## Required work
[a] In the blog post, what was the area where the few female writers at The Wall Street Journal worked called?
[b] Rewrite the blog post's passage between "And then Peggy" and "are well reading.", inclusive, swapping "promise" for "pledge".

## Selected text
* * *

Tuesday, October 27, 2009

30. Articles of Interest

Dear Followers,

Sorry I've been out of touch, but a convergence of physical, dental and emotional challenges have kept me under the gun lately. I'm back, however, and anxious to share items that I found particularly interesting during the last week. If you click on underlined links in the text below, you'll be able to read the complete articles that caught my interest.

On Saturday, Joanne Lipman (the founding editor in chief of Conde Nast Portfolio Magazine) wrote a beautiful article for the op-ed page of The New York Times called "The Mismeasure of Woman." Lipman wrote about her days at The Wall Street Journal when it "was written by men for men (and) didn't even cover industries that were relatively female friendly, like publishing, advertising and retailing." Where the few female writers worked was called the "Valley of the Dolls." Those were the days when I contributed book reviews to Ben Stein, who was my WSJ editor, so naturally Lipman's article affected me.

Then on Sunday, Manohla Dargis (who used to be a film critic at The L.A. Times) wrote an article for The New York Times about Hollywood's trend of making movies about famous dead women like Amelia Earhart, Coco Chanel and Georgia O'Keeffe.

And then Peggy Orenstein wrote an article for The Sunday Times Magazine called "Stop Your Search Engines" in which she argues that the promise of infinite knowledge is different than the delivery of infinite information. All three of these articles are well reading.

* * *

## Stored data
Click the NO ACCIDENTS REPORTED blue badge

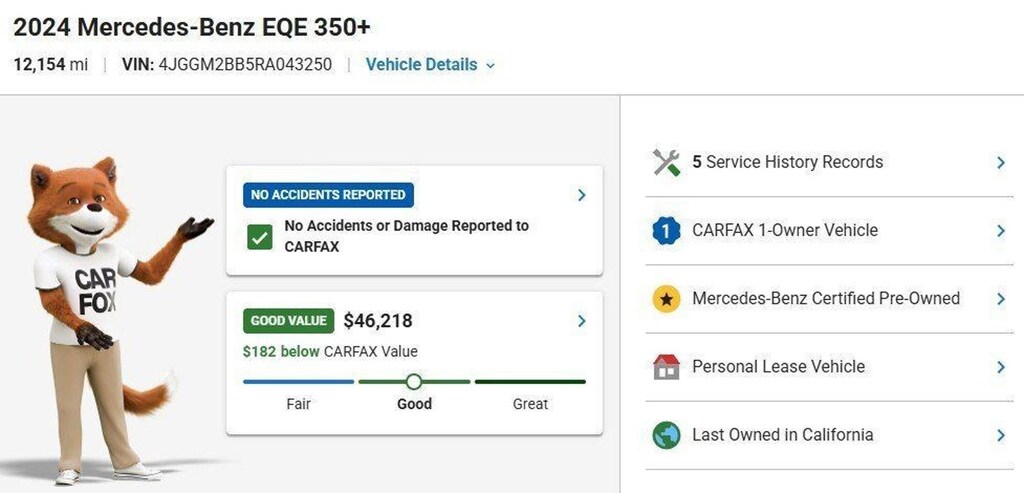[328, 195]
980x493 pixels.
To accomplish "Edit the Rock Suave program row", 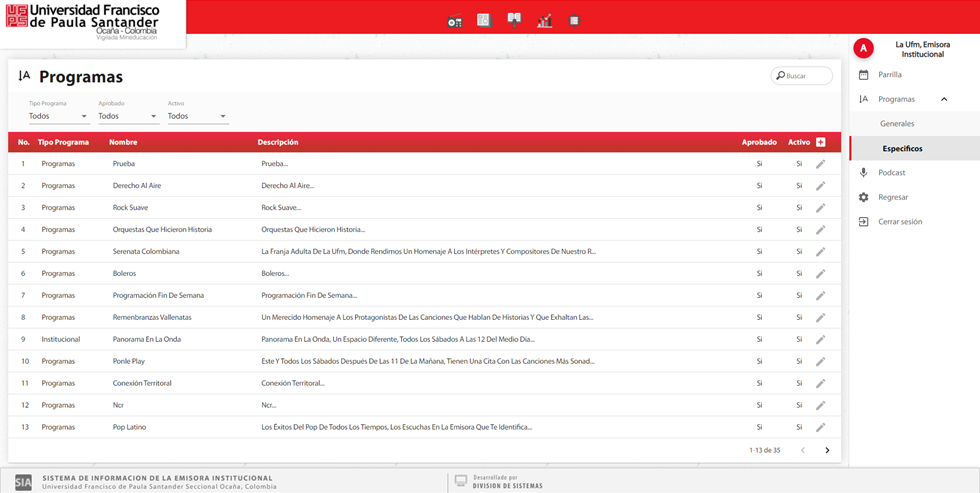I will click(821, 208).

* * *

## Numbered responses
[a] It was called the "Valley of the Dolls."

[b]
And then Peggy Orenstein wrote an article for The Sunday Times Magazine called "Stop Your Search Engines" in which she argues that the pledge of infinite knowledge is different than the delivery of infinite information. All three of these articles are well reading.